トランプ高関税が激変させる世界経済:各国対応と「反米」連合の台頭

米国が課す「トランプ関税」が世界経済に広範な影響を及ぼし、国際貿易構造と国家間の協力関係を大きく変容させています。特に、韓国、カナダ、メキシコ、ブラジル、中国といった主要貿易相手国は、それぞれの立場でこの新たな保護主義的動きに対応を迫られています。一方的な関税政策は、米国内の経済にも波紋を広げ、著名な経済学者からは厳しい批判の声が上がっています。

各国への関税適用と特例措置

米国が対外輸出品に課す高率の相互関税は、多くの国に影響を与えています。例えば、韓国に対しては多くの製品に15%の相互関税が適用されています。一方で、カナダとメキシコは表向き35%と25%という高率の相互関税を受け入れましたが、その被害は限定的です。これは、米国・メキシコ・カナダ協定(USMCA)に「原産地商品に対し既存の関税を引き上げたり新しい関税を賦課したりできない」という条項が存在し、大規模な例外品目が設定されているためです。カナダ首相は、米国の平均関税率が低水準にあり、両国間の貿易の85%以上が無関税で維持されていると述べ、メキシコ経済相も同様に84%以上が無関税であることを明らかにしました。
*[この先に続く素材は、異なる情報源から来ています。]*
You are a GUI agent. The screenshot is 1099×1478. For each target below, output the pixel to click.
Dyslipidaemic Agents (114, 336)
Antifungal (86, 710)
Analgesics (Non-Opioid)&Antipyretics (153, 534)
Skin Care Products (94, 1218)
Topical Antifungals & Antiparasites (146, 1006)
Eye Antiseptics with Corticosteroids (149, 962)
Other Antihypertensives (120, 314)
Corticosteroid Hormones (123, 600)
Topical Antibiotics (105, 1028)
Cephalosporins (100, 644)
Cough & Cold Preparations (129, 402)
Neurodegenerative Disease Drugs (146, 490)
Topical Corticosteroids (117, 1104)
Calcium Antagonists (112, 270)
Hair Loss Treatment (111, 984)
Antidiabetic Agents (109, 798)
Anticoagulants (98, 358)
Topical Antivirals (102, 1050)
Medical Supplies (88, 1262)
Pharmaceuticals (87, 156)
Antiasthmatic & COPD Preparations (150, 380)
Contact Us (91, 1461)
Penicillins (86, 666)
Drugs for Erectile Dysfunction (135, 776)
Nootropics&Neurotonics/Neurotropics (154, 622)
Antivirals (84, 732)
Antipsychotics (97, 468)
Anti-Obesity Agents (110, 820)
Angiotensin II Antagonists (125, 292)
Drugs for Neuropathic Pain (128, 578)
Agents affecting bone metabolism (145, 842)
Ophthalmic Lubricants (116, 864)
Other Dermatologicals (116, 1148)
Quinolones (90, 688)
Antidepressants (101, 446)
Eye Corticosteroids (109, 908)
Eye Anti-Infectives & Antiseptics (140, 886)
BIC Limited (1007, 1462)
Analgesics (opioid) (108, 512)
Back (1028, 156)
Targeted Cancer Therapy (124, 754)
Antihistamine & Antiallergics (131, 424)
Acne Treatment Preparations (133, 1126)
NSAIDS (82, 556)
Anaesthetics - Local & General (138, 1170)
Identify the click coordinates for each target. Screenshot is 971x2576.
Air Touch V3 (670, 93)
ブラジルに対しては相互関税10%と別途関税40%の計50%という高関税が課されましたが、航空機部品などには例外が設けられています。中国に対しては一時的に報復関税が猶予され、「関税休戦」の状態が続いています。

米国内経済への影響と専門家の警告

イェール大学予算研究所(TBL)の推計によると、今回の関税賦課によって米国の平均実効関税率は今年初めの2.5%から18.3%に急騰しました。これは1934年以来91年ぶりの高水準です。TBLは、この税率上昇が2025年基準で世帯当たり収入が2,400ドル減少するのと同等の経済効果をもたらすと説明しています。経済専門紙ウォール・ストリート・ジャーナルは、現時点では米国企業が関税によるコスト増加に耐えているものの、一部は間もなく消費者価格に転嫁されるだろうと診断しています。

ノーベル経済学賞受賞者であるニューヨーク市立大学のポール・クルーグマン教授は、自身のブログでトランプ政権の関税政策を「皇帝の新しい貿易協定」と題して批判しました。「関税も悪いが、錯覚に陥った大統領はさらに危険だ」と述べ、トランプ大統領の関税が、対米商品輸出がGDPのわずか3%に過ぎないEUの米国市場依存度をさらに低下させるだけでなく、欧州や他の貿易相手国の報復を誘発する可能性を警告しています。

「反トランプ」勢力の結集と国際秩序の変化

トランプ大統領が主唱する新たな体制に対し、「反体制」諸国の結集が表面化しています。その中心にいるのは米国が牽制しようとしている中国であり、中国を中心に50%の「関税爆弾」を受けたインドとブラジルが連携を深める動きが見られます。ブラジル大統領府は、ルラ大統領とインドのモディ首相が電話会談し、世界の経済状況と一方的な関税賦課問題について議論したことを明らかにしました。ルラ大統領は以前のインタビューで、中国とインドにまず連絡すると述べ、中国中心の非西側経済連合であるBRICSを対トランプ戦線で活用する可能性を示唆しています。

外交筋は、こうした動きについて、「多くの国は米中覇権競争で最終的に米国が勝利すると見ているため、不合理な要求を受け入れざるを得ない側面がある」と指摘しています。特に韓国をはじめとする、米国と経済・安全保障など全分野での協力が不可欠な同盟国は、「目立って叩かれることは避けなければならない」という戦略を立てるほかない状況にあると分析されています。

結論

トランプ政権下の高関税政策は、グローバルな貿易関係に深刻な影響を及ぼし、米国経済にさえその反動が及び始めています。各国は多様な戦略でこれに対応しており、特に非西側諸国間での連携強化の動きは、今後の国際政治経済秩序の再編を示唆しています。この複雑な状況は、引き続き世界中の注目を集めることでしょう。